When buying a flathead from a private party, there are a few things to be leery of long before you put a mike in the bore or get it Magna-Fluxed. An engine that is still in a car that has obviously been sitting out behind the barn for a long time should be regarded as one with a strong possibility of ongoing internal corrosion. The engine can very easily be a victim of rust. Water left sitting in the jackets can "thin out" the crankcase between the exhaust ports and the oil pan line.

Another telltale sign that might select out a contender even before a detailed inspection is an engine that has had the spark plugs removed, or the intake manifold obviously left off for quite some time. It is almost a certainty that condensation has added its evil effects to the water that probably remained in the jackets for a long time.

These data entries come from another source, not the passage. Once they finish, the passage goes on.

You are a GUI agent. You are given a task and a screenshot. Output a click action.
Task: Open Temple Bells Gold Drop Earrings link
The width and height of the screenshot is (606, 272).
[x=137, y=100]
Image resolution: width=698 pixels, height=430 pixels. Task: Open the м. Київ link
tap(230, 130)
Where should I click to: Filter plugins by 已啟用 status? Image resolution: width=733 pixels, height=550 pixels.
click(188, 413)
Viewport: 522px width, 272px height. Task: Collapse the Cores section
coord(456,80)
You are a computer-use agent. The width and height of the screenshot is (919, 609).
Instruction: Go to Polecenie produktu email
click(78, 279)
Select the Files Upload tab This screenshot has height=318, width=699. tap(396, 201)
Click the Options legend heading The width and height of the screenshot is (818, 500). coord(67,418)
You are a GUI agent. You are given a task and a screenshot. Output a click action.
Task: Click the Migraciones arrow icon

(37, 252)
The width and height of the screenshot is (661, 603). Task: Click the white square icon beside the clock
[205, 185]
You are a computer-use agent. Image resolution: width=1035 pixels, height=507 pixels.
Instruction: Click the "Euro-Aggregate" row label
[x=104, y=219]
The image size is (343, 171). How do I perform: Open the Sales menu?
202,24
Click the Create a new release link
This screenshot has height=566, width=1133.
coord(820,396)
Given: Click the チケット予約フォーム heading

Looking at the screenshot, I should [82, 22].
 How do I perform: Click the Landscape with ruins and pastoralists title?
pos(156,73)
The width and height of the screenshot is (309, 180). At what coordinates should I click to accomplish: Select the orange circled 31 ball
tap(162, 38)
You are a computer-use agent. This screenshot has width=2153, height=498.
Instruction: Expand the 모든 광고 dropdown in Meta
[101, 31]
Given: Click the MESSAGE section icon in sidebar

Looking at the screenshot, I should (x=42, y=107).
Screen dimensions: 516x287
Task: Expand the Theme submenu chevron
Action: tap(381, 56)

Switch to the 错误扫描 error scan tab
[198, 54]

The ultimate decision as to whether you should purchase this flathead depends solely upon a careful and meticulous visual inspection, a measurement of the bore, and most importantly, a first-class professional Magna-Flux.

Now that you have done your homework, it is tome for the machine work! The time verses gain in porting and relieving the block can be disputed for ever. I have found for good running and dependable motors, forget the port and relieving - if you are going to build a full racing motor then go for it. The gain in a street motor would not be worth the price of the maching.

"Boring The Block"
First I would find an experienced shop that is familiar with the V8 Ford Flathead. Flathead blocks are known for "coreshift", which means that some times the wall thickness of the cylinders and other parts of the block may differ, so tred lightly. First, you should deck the block to insure of a good contact of the gasket to the block and head. Here again I say go lightly. Pick what you think is the worse side and mill at first maybe .005 to .007 to where you get at least an 80% clean up. Don't go too far! Then take the same off the other side. I like to go for the minimum over size on the bore. Check the ware in "all" the cylinders to find the largest one. Now here again, I am going for a dood, dependable flat motor. If .030 will clean the bore, then that is the magic number. Blocks should be checked for line bore of the crankshaft. Very seldom will it be neccessary to have the block line bored.